§ TEXT EXCERPT
┌────────

LC, this is an early example of Heinz sauce bottle (1874-76). 
 It looks to be aqua which makes it rarer than the clear examples from the same mold.
 These were made during the time when Heinz & Noble went bankrupt and Heinz's brother and cousin ran the business.
 Stinger


----------



## appliedlips (Jul 8, 2007)

Stinger,Thanks for your information.You say it is hard to imagine the W&R wasn't pontilled,most bottles in a privy used in the 1860's aren't.You also mention a pontilled Wichert's(is it a Chicago bottle?).The reason I ask is I am a firm believer that almost all bottles in the 1860's are smoothbased.You also mention them starting business in 1867 and Heinz started in 1969.Henry Heinz would have only been 16 at the time I believe pontils quit being used,especially in Pittsburgh and Louisville.I know there are bad sources out there that say different but the facts don't show it.I am always looking to learn and argue points for this purpose only.You have a ton of knowledge when it comes to bottles so I like discussing these topics with you and mean no disrespect.I don't want to get this great thread off track so I am creating another on the pontil date issue.Doug


----------



## LC (Jul 8, 2007)

└────────

§ SHORT EXERCISE A
Using the forum excerpt on the Heinz bottle, decide whether each statement agrees with it, answering yes or no and quoting the deciding words: (i) The bottle is described as clear. (ii) Doug holds that almost all bottles in the 1860's are smoothbased. (iii) Doug will carry on the pontil date discussion in this same thread.

§ PROVIDED RECORDS
┌────────

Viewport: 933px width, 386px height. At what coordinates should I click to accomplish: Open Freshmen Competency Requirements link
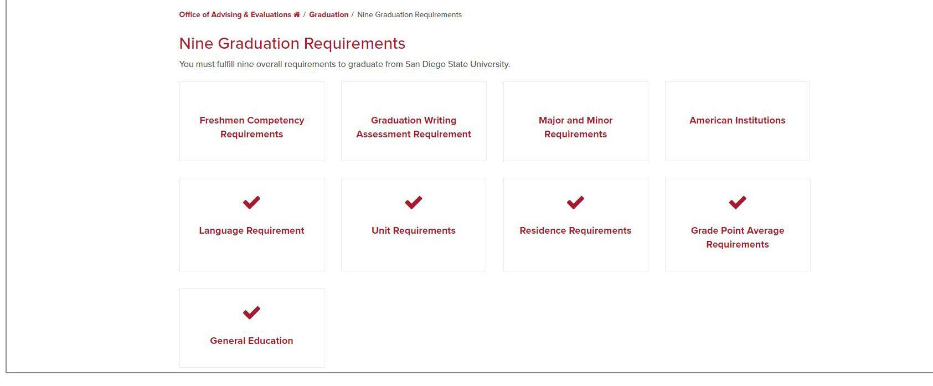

└────────
┌────────

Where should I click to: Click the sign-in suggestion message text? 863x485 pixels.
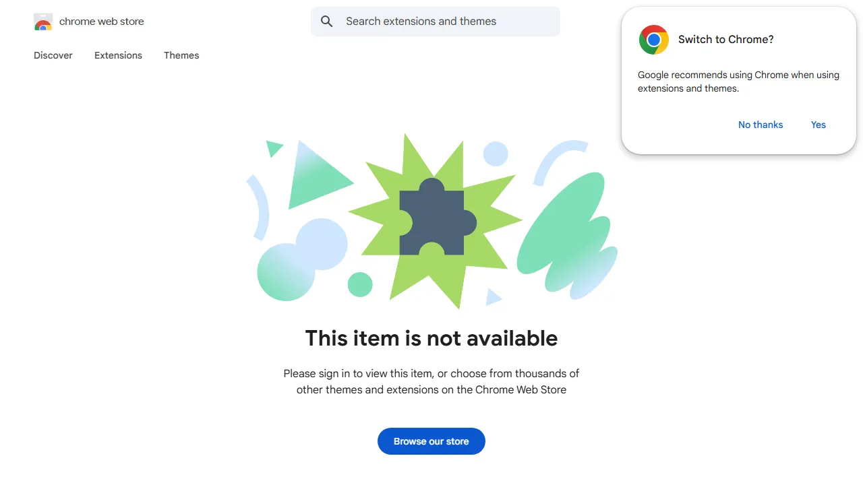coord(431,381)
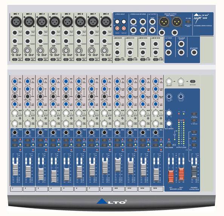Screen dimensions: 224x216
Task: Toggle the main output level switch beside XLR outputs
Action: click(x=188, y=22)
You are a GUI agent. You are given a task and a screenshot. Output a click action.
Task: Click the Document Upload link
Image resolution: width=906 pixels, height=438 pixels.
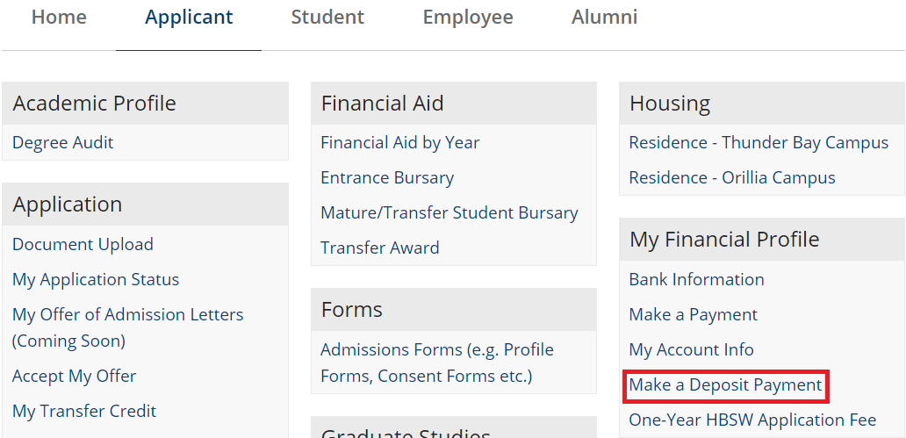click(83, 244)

└────────

§ SHORT EXERCISE B
In the listing, switch "Document Upload" to "File Upload" in the part that opens with the line containing "Where should I" and closes with the line containing "click(83, 244)", and write out only that part with everything else unchanged. Leave the pictures out.

§ RIGHT ANSWER A
(i) No: "It looks to be aqua which makes it rarer than the clear examples from the same mold."
(ii) Yes: "I am a firm believer that almost all bottles in the 1860's are smoothbased."
(iii) No: "I don't want to get this great thread off track so I am creating another on the pontil date issue."

§ RIGHT ANSWER B
Where should I click to: Click the sign-in suggestion message text? 863x485 pixels.
coord(431,381)
Screen dimensions: 224x216
Task: Toggle the main output level switch beside XLR outputs
Action: click(x=188, y=22)
You are a GUI agent. You are given a task and a screenshot. Output a click action.
Task: Click the File Upload link
Image resolution: width=906 pixels, height=438 pixels.
click(83, 244)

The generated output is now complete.